A specific application of the live coding environment (IDE) is COLT software, the ‘Code Orchestra Live Coding’ tool.

A similar idea has been implemented in the LightTable code editing environment.  A talk by Chris Granger, one of the developers, in late 2012, suggested that the tool was implemented in ClojureScript and uses the design pattern of a Component Entity System.

R extensions and interactivity

Yihui Xie is a creative software engineer who works at RStudio.  His R packages are innovative and useful.

1. shiny

Shiny enables you to build interactive web applications straight from R.

2. knitR and animation.

Yihui Xie created a literate programming package for R, called knitR.  knitR enables R code to be embedded in other documents of different file types.  Both knitR and the animation package are the subject of a 2013 journal article by Xie.

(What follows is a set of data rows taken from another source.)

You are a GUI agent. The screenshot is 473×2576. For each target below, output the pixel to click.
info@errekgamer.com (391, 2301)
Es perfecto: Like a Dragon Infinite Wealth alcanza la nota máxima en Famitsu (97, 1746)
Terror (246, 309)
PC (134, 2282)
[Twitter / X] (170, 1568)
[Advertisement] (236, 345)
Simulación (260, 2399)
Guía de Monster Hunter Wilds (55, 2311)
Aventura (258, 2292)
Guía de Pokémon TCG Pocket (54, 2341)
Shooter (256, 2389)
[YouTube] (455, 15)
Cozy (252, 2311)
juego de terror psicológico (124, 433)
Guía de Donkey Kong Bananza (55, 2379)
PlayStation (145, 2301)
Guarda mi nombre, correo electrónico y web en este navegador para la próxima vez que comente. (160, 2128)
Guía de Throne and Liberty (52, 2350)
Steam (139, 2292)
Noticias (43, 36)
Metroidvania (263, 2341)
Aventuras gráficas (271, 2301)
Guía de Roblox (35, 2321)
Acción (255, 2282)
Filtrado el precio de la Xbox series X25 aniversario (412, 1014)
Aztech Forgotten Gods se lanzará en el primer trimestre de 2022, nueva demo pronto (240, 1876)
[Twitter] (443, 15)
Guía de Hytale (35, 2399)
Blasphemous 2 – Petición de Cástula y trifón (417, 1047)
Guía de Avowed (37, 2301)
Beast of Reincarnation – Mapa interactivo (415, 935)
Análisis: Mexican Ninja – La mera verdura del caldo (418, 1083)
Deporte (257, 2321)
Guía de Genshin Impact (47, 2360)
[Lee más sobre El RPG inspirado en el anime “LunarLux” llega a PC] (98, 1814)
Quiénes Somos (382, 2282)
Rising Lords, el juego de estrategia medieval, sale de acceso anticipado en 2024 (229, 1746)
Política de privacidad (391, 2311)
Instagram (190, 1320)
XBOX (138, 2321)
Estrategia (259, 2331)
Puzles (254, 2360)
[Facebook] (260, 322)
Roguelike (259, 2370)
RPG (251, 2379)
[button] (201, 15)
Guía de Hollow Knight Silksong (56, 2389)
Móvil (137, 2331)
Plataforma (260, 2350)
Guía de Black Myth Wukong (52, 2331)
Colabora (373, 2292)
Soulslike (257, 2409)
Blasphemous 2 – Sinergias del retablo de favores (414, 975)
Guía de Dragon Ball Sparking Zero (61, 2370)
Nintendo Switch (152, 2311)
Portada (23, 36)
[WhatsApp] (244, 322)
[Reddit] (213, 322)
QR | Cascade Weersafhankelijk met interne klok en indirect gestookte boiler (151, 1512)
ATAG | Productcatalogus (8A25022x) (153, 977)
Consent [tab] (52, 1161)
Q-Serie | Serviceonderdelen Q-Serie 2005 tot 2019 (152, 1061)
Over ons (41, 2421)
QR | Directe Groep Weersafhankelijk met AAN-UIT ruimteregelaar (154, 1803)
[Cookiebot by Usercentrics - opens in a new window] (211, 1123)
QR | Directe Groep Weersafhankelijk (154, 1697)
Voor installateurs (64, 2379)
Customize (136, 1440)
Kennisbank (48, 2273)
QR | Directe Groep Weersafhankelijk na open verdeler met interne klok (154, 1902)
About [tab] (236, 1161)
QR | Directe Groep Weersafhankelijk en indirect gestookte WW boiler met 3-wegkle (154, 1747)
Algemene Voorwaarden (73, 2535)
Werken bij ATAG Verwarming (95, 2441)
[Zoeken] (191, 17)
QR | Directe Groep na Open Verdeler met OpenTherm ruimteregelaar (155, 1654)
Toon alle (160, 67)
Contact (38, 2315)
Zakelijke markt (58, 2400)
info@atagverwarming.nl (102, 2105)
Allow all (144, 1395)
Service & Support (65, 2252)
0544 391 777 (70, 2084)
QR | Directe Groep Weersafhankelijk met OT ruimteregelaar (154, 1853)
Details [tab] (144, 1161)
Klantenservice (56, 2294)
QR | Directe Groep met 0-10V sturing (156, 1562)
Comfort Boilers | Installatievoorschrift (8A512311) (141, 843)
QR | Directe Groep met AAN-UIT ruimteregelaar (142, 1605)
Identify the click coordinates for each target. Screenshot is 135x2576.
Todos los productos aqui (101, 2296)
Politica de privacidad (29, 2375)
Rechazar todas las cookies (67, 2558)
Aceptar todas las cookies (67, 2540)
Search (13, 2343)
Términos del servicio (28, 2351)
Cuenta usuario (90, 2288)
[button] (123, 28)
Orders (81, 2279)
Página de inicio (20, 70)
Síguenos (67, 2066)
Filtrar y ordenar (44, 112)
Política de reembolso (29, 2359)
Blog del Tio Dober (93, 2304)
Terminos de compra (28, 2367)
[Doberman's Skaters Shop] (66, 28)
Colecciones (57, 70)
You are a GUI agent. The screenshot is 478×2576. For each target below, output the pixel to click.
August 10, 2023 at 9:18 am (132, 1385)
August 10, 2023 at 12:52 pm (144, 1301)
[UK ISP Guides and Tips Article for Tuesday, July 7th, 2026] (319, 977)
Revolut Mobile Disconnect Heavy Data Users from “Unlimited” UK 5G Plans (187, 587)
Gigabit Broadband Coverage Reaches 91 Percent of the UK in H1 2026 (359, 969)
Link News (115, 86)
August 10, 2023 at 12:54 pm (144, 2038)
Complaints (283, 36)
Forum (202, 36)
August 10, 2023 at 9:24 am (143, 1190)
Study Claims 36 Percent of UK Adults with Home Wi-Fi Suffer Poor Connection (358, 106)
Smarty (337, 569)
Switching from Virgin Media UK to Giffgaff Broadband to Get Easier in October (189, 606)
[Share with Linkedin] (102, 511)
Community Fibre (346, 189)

The book ‘Dynamic Documents with R and knitr‘ is authored by Xie.

Another author used knitR and some other packages to create a package for an ‘iPython’-style R notebook using markdown to produce the HTML.

3.  htmlwidgets.

This package enables the use of javascript libraries in an HTML document generated R/Markdown or from Shiny.  Before this, it was necessary to work with R objects, and embed in script.  But now the html package includes everything with one line of R code.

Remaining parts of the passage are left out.